> **EXERCISE TASK 1**:
Please recast the paragraph beginning "Automation helps in three main ways" from the article on pipeline security testing as a short list, keeping its main facts.

##### PAGE EXCERPT

Automating security testing as part of release pipelines

For many UK SMEs, software delivery has to balance speed, stability, and security. Release pipelines help teams move changes from code to production in a repeatable way. They also create a useful place to add security checks, because the same steps happen every time. That consistency is valuable. It reduces reliance on memory, individual judgement, or last-minute manual reviews.

Automating security testing as part of release pipelines does not mean trying to test everything on every change. It means choosing the checks that are most useful, placing them at the right point in delivery, and making sure the results are clear enough for developers and release managers to act on. Done well, it supports faster decisions and better control. Done badly, it creates noise, delays, and frustration.

For SMEs, the aim should be practical improvement rather than perfection. A pipeline that catches common issues early, flags higher-risk changes for closer review, and gives teams a clear route to remediate findings is usually more effective than a complex setup that nobody trusts.

Why release pipeline security testing matters for UK SMEs

Release pipelines matter because they are part of the normal way software changes are built, checked, and deployed. If security testing sits outside that flow, it is easier to miss, postpone, or apply inconsistently. When it is built into the pipeline, the organisation gets a more reliable control point.

How automation supports faster, more consistent checks

Automation helps in three main ways. First, it makes checks repeatable. The same rules are applied every time, which reduces variation between teams and releases. Second, it helps teams find issues earlier, when they are usually cheaper and simpler to fix. Third, it supports scale. A small team can only do so many manual reviews before release pressure starts to push security work aside.

That said, automation is not a replacement for judgement. It is best used to identify likely problems, highlight risky changes, and support human review where needed. A useful pipeline should improve the quality of decisions, not try to make all decisions automatically.

Where it fits in a practical secure development approach

Security testing in the pipeline works best when it is part of a wider secure development approach. That includes secure design, code review, dependency management, secrets handling, and clear ownership for remediation. The pipeline then becomes one control among several, rather than the only line of defence.

For SMEs, this is important because no single tool will give complete assurance. A pipeline can check what is visible in code, packages, and running applications, but it cannot fully understand business context, data sensitivity, or whether a finding is acceptable for a specific release. Those decisions still need people.

What security testing can be automated safely

Not every security test is suitable for every pipeline. Some checks are fast and reliable enough to run on each change. Others are better suited to scheduled runs, pre-release gates, or targeted testing after significant changes. The key is to match the test to the risk and the delivery model.

Static analysis, dependency checks, and secret scanning

Static analysis, sometimes called SAST, reviews source code without running the application. It can help spot patterns linked to insecure coding, such as unsafe input handling or weak error management. It is useful because it can run early, before code is deployed anywhere.

Dependency checks look at third-party libraries and packages used by the application. These are valuable because many SMEs rely heavily on open-source and commercial components. If a package has a known issue, the pipeline can flag it before the release goes out. This is especially useful where teams move quickly and may not have time to review every dependency manually.

Secret scanning looks for credentials, tokens, and other sensitive values that may have been committed to source control by mistake. This is one of the most practical automated checks for SMEs because hard-coded secrets are a common and avoidable problem. If a secret is found, the response should be immediate and controlled, with clear steps for rotation and removal.

##########
##### PROVIDED DATA

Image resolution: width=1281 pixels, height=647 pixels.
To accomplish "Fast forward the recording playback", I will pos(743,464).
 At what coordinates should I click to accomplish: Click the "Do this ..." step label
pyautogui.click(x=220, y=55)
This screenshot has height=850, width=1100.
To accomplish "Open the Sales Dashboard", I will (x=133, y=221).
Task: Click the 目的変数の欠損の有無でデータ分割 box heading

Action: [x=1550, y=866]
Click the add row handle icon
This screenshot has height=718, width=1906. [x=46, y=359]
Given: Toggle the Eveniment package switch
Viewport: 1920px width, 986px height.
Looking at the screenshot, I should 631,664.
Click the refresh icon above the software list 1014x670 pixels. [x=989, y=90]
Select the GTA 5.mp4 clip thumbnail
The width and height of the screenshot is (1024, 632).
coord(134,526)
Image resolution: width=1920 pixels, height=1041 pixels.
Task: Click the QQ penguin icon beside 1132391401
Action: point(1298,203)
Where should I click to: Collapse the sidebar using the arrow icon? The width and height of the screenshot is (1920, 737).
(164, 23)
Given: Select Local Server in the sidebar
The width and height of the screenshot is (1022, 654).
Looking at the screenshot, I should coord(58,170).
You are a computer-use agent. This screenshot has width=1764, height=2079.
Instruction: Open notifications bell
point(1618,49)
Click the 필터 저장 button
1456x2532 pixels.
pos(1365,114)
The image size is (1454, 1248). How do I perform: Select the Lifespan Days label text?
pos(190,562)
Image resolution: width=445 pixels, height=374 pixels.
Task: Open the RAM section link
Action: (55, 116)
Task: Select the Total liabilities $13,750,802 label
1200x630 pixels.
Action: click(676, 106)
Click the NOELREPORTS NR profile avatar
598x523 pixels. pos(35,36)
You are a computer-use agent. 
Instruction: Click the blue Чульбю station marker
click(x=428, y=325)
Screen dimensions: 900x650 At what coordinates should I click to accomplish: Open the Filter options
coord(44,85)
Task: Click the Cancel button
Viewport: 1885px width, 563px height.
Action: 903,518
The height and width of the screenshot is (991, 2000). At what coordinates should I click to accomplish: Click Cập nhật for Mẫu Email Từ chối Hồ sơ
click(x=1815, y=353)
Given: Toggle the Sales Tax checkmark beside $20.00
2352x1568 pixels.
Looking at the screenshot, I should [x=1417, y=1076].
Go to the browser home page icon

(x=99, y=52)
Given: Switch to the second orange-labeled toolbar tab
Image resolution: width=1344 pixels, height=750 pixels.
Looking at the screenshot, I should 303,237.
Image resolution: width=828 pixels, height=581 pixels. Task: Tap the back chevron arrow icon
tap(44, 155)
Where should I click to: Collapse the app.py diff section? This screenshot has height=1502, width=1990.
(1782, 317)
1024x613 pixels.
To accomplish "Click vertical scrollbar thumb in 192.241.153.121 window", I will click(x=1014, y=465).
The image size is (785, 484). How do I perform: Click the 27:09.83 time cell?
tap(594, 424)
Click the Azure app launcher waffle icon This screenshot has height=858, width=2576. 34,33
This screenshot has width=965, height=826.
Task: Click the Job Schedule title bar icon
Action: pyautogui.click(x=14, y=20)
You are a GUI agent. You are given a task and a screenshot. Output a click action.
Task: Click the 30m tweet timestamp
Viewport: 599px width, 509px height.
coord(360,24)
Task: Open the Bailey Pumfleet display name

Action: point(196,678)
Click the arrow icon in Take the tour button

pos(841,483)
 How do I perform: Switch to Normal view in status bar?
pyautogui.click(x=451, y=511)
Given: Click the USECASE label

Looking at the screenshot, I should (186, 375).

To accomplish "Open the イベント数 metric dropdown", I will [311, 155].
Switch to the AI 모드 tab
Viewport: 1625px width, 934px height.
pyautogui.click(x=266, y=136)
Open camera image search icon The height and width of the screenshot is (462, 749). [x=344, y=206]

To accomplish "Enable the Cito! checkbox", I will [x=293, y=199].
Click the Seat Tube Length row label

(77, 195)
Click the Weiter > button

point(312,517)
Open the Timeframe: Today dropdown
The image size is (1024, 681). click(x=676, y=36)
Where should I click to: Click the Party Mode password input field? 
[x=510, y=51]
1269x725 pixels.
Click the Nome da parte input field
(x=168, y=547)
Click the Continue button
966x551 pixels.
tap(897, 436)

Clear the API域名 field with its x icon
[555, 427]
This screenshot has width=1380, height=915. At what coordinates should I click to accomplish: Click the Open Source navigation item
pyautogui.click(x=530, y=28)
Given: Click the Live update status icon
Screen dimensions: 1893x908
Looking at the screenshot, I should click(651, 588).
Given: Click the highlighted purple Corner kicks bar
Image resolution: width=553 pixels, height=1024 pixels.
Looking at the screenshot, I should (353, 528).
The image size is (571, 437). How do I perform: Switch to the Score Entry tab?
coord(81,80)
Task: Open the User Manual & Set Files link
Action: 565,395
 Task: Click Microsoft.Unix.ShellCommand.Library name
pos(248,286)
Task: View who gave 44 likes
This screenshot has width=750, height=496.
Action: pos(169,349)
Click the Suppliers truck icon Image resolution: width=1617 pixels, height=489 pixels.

##########

> **EXERCISE TASK 2**:
Locate every line in the listing that contains the word "Viewport", and copy each of those lines in full.

> **WRITTEN RESPONSE 1**:
Automation helps in three main ways:
- Repeatability: the same rules are applied every time, reducing variation between teams and releases.
- Earlier detection: issues are found sooner, when they are usually cheaper and simpler to fix.
- Scale: a small team can only do so many manual reviews before release pressure starts to push security work aside.

> **WRITTEN RESPONSE 2**:
Viewport: 1920px width, 986px height.
Viewport: 1885px width, 563px height.
Viewport: 599px width, 509px height.
Viewport: 1625px width, 934px height.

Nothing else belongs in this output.